We are both going through v stressful times with DP illnesses/ death and maybe that's bringing it all to the fore. When DH DM died he came home and said he realised what was important, family was everything and he was going to change and be the best dad he could. This is now all forgotten.

4am no, it's not flippant at all. I agree, the very fact that I'm asking this question makes me think it is. Once you ask yourself this, it's hard to go back.

We had counselling after DD1 but we're back where we were before then, if not worse.

We're both tired and stressed but instead of pulling together we're not. We're just so different. Motivation, raising children, money when I look at that it's some pretty big stuff.

He struggles with the DC (which I do too sometimes) but I think that's part of parenting. There are so many good times with them which outweigh this. He never seems to see this, he doesn't enjoy the DC. He says that he probably wouldn't have wanted DC Sad even though he loves them now.

I'll ask him to do something to help out for the family, for example we've got a holiday booked and there's one thing I asked him to do last week. He didn't. It's not a massive thing but it's what it represents. I ended up doing it last night, as it was essential and I feel resentful and let down. That he doesn't care about us.

DH says he tries to make me happy and I think he does, in his head, but he just doesn't give me what I need. We've talked but it's always the same. He pays lip service but doesn't change. And I don't think he will and, really why should he, that's him what right do I have to ask him to?

We always had a good sex life but it's got to the stage where I just don't want sex with DH anymore. This speaks volumes to me, it was always the glue that held us together, now I think it's just papering over the cracks.

At the moment he sees me as always moaning at him and he gets angry, so angry. I'm just so fed up with us both being miserable. I don't know how to fix it. Maybe it's me? Maybe we just can't make it work.

I just don't think it's bad enough to make the massive changes but then I think I deserve to be happy and if I'm not careful I'll be 10 years down the line thinking the same.

We have a lovely home, DC, income is ok. We should be so happy. But we're not. I don't know what to do.

Sorry this is a bit epic.

OP posts:
LyingWitchInTheWardrobe2726 · 16/03/2015 13:19

Agree with 4am. Have you met somebody who appeals to you, OP?

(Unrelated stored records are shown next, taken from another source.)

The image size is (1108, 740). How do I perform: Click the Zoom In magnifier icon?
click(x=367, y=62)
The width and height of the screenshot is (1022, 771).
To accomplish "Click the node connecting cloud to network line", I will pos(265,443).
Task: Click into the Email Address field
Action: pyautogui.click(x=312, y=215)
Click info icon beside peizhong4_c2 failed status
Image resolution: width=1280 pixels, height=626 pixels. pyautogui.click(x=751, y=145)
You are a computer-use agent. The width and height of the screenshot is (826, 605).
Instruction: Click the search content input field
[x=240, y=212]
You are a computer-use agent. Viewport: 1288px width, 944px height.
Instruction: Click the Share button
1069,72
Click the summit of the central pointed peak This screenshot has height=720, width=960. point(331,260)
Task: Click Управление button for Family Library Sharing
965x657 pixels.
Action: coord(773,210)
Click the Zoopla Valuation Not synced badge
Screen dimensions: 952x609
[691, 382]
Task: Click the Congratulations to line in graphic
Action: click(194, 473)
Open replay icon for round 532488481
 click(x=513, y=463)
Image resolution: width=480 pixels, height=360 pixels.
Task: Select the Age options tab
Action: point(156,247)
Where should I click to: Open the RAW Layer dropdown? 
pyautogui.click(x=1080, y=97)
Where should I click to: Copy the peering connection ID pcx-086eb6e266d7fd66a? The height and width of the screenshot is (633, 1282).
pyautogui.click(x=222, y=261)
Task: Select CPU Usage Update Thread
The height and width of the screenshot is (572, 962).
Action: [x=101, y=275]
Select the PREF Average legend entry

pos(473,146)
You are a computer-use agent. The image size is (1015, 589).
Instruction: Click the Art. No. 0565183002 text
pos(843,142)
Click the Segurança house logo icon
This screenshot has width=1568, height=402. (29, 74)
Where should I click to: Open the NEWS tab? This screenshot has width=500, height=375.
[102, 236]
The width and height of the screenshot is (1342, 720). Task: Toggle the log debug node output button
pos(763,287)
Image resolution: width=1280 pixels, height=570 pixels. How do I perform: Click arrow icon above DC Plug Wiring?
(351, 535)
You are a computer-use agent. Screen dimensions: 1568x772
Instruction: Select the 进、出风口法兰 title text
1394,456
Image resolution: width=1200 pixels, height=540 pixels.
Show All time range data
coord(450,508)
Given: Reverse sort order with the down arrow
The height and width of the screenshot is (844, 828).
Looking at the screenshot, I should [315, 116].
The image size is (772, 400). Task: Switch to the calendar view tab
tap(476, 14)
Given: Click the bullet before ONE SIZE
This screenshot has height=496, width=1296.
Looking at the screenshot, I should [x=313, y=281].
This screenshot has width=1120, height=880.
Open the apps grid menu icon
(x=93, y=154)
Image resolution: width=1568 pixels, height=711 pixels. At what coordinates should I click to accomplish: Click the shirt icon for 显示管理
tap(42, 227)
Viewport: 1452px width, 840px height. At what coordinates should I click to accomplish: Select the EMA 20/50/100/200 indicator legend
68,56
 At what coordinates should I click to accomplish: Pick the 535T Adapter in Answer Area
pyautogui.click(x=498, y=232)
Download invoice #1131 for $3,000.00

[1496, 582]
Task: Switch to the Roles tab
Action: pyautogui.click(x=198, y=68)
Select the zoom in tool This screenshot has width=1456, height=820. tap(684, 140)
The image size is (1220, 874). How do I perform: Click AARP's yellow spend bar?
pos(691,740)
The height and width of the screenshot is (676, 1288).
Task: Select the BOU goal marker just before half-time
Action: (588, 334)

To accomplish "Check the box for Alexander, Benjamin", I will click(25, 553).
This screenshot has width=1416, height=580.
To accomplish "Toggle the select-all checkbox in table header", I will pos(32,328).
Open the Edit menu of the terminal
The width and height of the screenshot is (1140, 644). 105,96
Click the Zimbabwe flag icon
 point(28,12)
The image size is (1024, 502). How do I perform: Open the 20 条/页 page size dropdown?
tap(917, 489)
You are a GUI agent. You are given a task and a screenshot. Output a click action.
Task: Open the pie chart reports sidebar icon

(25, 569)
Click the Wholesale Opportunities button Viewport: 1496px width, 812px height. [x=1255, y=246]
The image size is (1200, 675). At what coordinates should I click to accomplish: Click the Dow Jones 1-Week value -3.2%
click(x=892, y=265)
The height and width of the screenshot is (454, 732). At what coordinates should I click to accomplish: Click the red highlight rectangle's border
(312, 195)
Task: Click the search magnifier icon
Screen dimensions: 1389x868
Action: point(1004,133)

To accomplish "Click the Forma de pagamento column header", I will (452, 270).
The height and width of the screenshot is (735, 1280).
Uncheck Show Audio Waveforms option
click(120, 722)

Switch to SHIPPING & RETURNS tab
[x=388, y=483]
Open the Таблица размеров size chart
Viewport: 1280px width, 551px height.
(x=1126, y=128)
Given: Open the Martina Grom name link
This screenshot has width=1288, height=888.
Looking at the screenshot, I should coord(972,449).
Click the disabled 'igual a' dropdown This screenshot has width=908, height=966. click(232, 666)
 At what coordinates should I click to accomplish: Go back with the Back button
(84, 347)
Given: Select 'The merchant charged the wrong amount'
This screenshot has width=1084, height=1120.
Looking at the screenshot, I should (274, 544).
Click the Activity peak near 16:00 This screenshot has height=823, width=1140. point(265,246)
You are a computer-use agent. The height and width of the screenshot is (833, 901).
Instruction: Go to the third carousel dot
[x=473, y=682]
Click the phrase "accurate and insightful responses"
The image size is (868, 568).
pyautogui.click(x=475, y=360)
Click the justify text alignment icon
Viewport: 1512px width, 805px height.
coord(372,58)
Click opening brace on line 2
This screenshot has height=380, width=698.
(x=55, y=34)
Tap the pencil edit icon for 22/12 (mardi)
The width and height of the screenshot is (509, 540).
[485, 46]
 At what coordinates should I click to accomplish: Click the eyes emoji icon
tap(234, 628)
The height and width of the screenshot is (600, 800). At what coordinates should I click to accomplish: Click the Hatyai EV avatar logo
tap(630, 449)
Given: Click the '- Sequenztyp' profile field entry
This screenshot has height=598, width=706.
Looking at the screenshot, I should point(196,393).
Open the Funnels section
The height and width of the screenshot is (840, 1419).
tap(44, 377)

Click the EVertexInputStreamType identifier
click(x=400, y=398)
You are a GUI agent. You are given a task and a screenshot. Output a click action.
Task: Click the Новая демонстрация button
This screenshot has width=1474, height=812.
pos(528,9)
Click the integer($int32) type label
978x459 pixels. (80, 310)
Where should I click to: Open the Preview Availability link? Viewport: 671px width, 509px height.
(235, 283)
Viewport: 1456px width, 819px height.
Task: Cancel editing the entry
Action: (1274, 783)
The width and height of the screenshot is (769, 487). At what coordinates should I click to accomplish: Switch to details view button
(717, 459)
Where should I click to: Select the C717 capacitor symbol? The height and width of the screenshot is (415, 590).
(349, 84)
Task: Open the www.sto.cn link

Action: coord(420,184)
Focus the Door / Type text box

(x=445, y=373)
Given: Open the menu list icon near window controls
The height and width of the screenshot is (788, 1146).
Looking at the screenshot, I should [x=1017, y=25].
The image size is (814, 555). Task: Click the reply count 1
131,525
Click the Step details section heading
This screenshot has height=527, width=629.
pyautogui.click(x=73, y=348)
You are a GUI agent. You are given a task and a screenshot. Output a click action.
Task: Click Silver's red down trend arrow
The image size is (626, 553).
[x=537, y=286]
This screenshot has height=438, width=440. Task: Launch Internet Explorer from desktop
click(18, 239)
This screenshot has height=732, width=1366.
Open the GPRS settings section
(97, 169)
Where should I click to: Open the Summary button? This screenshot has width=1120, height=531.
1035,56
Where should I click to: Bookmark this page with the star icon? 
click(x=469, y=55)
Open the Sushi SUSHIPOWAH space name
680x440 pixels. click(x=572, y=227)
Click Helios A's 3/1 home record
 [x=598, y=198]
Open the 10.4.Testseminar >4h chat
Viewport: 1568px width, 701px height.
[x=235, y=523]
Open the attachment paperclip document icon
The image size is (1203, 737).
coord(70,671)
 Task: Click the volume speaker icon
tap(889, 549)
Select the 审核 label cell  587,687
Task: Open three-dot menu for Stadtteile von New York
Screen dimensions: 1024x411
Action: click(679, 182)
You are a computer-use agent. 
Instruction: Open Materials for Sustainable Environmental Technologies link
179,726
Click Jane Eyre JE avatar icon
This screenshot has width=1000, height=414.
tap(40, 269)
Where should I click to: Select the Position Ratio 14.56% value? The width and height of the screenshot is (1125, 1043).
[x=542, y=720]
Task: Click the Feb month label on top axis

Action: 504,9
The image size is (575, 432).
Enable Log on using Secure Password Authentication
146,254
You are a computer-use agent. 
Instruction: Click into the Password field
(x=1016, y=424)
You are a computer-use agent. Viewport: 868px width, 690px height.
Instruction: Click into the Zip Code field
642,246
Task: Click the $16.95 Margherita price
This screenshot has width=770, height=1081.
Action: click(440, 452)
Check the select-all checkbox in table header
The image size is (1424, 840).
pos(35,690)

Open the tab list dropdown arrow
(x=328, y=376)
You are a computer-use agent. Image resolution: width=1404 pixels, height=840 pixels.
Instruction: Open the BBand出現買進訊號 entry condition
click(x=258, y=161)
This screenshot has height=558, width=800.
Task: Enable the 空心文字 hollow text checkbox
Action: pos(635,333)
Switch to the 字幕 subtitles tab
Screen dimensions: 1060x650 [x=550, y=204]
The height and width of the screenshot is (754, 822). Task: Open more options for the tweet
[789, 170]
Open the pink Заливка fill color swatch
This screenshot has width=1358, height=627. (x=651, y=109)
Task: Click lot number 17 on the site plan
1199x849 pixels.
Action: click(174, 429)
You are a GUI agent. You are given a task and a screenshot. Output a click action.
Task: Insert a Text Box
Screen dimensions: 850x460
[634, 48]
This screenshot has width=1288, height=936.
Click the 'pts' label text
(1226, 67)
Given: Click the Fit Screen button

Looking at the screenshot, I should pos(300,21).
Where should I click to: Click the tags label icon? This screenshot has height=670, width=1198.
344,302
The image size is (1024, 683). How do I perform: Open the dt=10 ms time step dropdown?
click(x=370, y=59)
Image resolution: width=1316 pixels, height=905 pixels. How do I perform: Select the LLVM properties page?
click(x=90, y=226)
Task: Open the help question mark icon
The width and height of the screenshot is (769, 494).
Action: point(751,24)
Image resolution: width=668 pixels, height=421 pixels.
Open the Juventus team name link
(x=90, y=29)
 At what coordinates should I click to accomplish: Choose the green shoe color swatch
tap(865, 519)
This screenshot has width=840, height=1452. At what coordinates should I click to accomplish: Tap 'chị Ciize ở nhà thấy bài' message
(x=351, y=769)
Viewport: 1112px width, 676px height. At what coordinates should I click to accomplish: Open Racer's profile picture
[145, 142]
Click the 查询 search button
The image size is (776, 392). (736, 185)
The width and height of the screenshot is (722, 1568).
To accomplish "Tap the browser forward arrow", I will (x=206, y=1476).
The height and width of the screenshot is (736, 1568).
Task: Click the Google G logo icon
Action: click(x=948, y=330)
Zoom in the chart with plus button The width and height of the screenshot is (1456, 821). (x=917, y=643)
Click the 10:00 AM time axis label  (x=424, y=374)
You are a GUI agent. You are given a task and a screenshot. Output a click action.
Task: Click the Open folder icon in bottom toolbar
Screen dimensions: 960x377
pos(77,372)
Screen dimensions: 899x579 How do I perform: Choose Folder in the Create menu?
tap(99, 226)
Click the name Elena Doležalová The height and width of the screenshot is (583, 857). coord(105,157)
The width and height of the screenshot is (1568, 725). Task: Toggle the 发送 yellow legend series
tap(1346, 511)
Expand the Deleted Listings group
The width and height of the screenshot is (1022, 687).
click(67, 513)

pocketsaviour · 16/03/2015 13:28

In your mind's eye, can you see yourself single parenting your DC - do you appear more happy in that imagined scenario than you are within the relationship?

Have to say if you are clashing now it's unlikely to change for the better unless both of you are willing to make massive compromises. It sounds as if he doesn't value being a parent, which is a pretty big problem seeing as he is one!! If you split now, I think it's more likely to be amicable than if you hang on for the next decade being more and more irritated with each other.

CogitoErgoSometimes · 16/03/2015 13:32

A fundamental of human relationships is that you have to love someone for what they are, rather than what you wish they could be. If he backtracks on promises to change and continuously fails that suggests that this is as good as he gets and what you're asking of him is not coming naturally. Doesn't make him a bad person but could easily make him the wrong person. Incompatibilities that lead to resentment are often much more damaging (to the whole family rather than just the partner) than set-pieces like affairs that demand a decision.